Published on March 10th, 2016 | by Joshua S Hill20
World Average Temperature Could Rise By 1.5 Degrees As Early As 2020
March 10th, 2016 by Joshua S Hill
A new study based on new modeling has shown that the average global temperature could rise by 1.5 degrees as early as 2020.
According to a new study published by researchers from the University of Queensland and Griffith University in Australia, global warming could occur much more quickly than previously thought. The study is based on a new first-of-its-kind model which includes “energy use per person” as a predictive factor, rather than solely on economics or populations.

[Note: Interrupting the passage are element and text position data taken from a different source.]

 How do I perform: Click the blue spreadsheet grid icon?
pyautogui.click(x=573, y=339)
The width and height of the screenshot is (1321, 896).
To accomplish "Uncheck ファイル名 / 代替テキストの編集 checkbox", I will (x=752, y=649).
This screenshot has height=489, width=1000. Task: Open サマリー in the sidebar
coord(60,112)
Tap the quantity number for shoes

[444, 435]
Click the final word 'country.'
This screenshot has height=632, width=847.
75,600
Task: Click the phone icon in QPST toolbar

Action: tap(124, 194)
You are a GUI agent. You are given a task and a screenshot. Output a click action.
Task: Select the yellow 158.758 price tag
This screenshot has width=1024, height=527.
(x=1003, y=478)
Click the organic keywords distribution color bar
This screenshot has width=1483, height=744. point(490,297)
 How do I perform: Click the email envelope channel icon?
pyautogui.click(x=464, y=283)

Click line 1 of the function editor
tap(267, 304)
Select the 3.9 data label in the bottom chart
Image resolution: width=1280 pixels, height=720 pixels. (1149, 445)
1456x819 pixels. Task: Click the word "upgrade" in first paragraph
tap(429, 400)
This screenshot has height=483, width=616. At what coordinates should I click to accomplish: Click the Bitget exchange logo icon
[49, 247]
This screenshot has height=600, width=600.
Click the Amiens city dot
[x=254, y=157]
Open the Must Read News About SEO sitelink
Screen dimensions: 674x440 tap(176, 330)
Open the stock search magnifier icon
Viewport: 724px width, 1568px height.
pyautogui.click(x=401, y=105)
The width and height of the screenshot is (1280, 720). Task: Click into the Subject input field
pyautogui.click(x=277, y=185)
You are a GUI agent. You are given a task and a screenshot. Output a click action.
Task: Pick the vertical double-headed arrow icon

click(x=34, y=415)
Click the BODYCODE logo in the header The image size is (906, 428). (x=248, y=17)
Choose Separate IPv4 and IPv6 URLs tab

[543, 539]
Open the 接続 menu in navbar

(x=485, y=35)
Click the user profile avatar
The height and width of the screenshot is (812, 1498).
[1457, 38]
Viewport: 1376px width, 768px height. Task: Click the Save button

The model forecasts that population and economic growth, combined with rising energy use per person could dramatically impact global energy demand, and subsequently CO2 emissions, making for an increase in the global average temperature by 1.5 degrees as early as 2020.
“Nations at the 2015 UN Conference on Climate Change agreed to keep the rise in global average temperature below 2 degrees Celsius, preferably limiting it to 1.5 degrees to protect island states,” said Professor Hankamer, who along with Dr Liam Wagner developed the model. “Our model shows we may have less time left than expected to prevent world temperature from rising above these thresholds.”
“World population is forecast to increase to over 9 billion people by 2050, which, together with international ‘pro-growth’ strategies, will lead to continually increasing energy demand.”
As a result, according to Professor Hankamer, the global energy sector must transition away from fossil fuel-based energy sources towards renewable energy sources in an attempt to control global temperature averages.
“The sun is by far the largest renewable energy source,” said Hankamer, a professor from the University of Queensland’s Institute for Molecular Bioscience. “In just two hours it delivers enough solar energy to the Earth’s surface to power the entire global economy for a year – and now is the time to make the switch.”
Hankamer also believes there currently exists a quick first step to bolster such a transition. “A cost-neutral strategy that governments should consider to fast track this transition is diverting the $500 billion used to subsidise the fossil fuel industry internationally to assist the global renewable sector.”
“We have a choice: leave people in poverty and speed towards dangerous global warming through the increased use of fossil fuels, or transition rapidly to renewables,” added Dr Liam Wagner, who partnered with Professor Hankamer in developing the model. “As 80 per cent of world energy is used as fuels and only 20 per cent as electricity, renewable fuels in particular will be critical.”